Nach dem Krieg war ein völliger Neuaufbau der Feuerwehr notwendig. Teilweise waren Kameraden im Krieg gefallen, teilweise hatte die Ausrüstung in den letzten Jahren stark gelitten. Erschwert wurde das Vorhaben noch durch die Auflagen der Besatzungsmächte. Diese untersagten Gruppierungen über 10 Mann Stärke, aus Angst es könnten sich kriegerische Vereinigungen bilden. Trotz dessen konnte die Wehr am 28.08.1947 ihr 50-jähriges Bestehen feiern. Der Tag war ein Fest der ganzen Gemeinde. Nachdem am Vormittag ein Gottesdienst für die Gefallenen der Wehr stattgefunden hatte, versammelten sich die Teilnehmer und Abordnungen sämtlicher Wehren des Amtsbezirks auf der Wiese vor dem Gerätehaus im Ortsteil Glaadt. Darauf zeigte die Jünkerather Feuerwehr eine Schulübung an den Geräten und eine Rettungsübung am Steigerturm.

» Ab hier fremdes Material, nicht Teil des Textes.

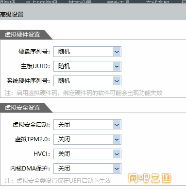Click the 关闭 value in HVCI field
The height and width of the screenshot is (190, 186).
64,154
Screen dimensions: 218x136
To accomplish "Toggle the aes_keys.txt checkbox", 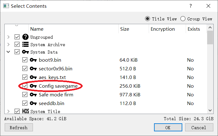I will (25, 77).
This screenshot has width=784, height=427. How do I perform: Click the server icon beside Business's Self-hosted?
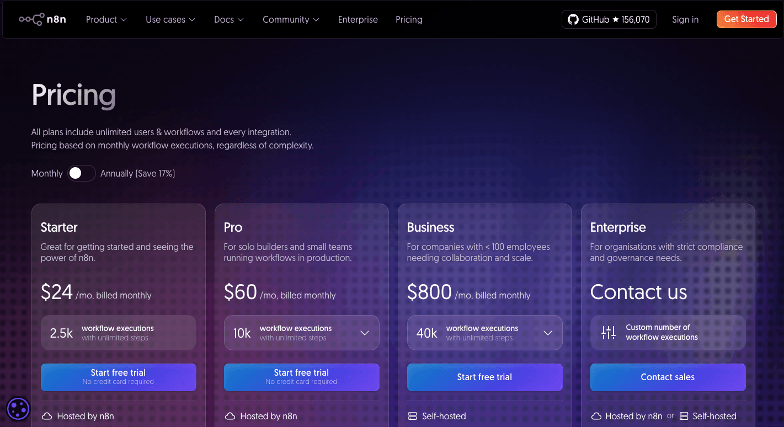412,416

Im Jahr 1950 wurde Wilhelm Altenweg als Brandmeister nach 30 Dienstjahren durch Josef Dreimüller abgelöst. Aufgrund seiner langen Tätigkeit als Brandmeister wurde Wilhelm Altenweg später noch zum Ehrenbrandmeister ernannt. Er trat im Jahre 1910 in die Freiwillige Feuerwehr Jünkerath ein und war schon vorher seit 1903 Mitglied in der Freiwilligen Feuerwehr Broich bei Schleiden.

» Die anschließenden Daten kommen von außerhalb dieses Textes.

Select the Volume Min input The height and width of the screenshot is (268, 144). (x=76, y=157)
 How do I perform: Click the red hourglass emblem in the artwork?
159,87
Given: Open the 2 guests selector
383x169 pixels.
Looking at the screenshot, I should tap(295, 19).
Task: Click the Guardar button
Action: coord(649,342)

Das eine Feuerwehr nicht nur löschen kann, hat sich ab dem Jahr 1952 herausgestellt. In diesem Jahr wurde eine Feuerwehrkapelle mit dem Namen „Feuerwehrkapelle Jünkerath“ gegründet. Anfang der 20er Jahre bestand bereits eine Truppe junger Musiker, die unter dem Namen „Harmonie Glaadt“ auftrat. Man kann davon ausgehen, dass die Feuerwehrkapelle der Nachfolger dieser Kapelle war. Um den Geldbeutel der Musiker zu schonen, wurden die Instrumente aus der Feuerwehrkasse beschafft. Gründungsmitglieder der Feuerwehrkapelle waren:

Heinrich Bauer

(Posaune)

Ernst Altenweg

(1. Flügelhorn)

Rudi Bauer

(2. Flügelhorn)

Johann Hüppen

( Trompete)

Georg Schmitz

(Tenorhorn)

Josef Simonis

(Tenorhorn)

Matthias Simonis

(Tenorhorn)

Lambert Daniel

(Trommel)

Als Uniform trugen die Musiker die Feuerwehruniform. Die Proben wurden in den Anfangsjahren in der alten Schule in Glaadt in der Burgstraße abgehalten. Der Brandmeister war gleichzeitig auch der Vorsitzende der Kapelle. Nachdem sich später die Kapelle zu einer selbständigen Einheit formiert hatte, wählte sie ihren Vorsitzenden selbst. Im Jahre 1975 ließ sich die Feuerwehrkapelle Jünkerath ins Vereinsregister eintragen und heißt seitdem „Musikverein Jünkerath e.V.“ Wie aus den noch vorhanden Statuten der Kapelle hervorgeht, hatte der Brandmeister jeden öffentlichen Auftritt zu genehmigen. Die Kapelle spielte hauptsächlich natürlich zu Feuerwehrfesten auf, aber auch zu sonstigen Festen und Anlässen in der näheren Umgebung. Der Erlös der Auftritte durfte zu zwei Dritteln unter den Musikern aufgeteilt werden, der Rest floss in die Feuerwehrkasse.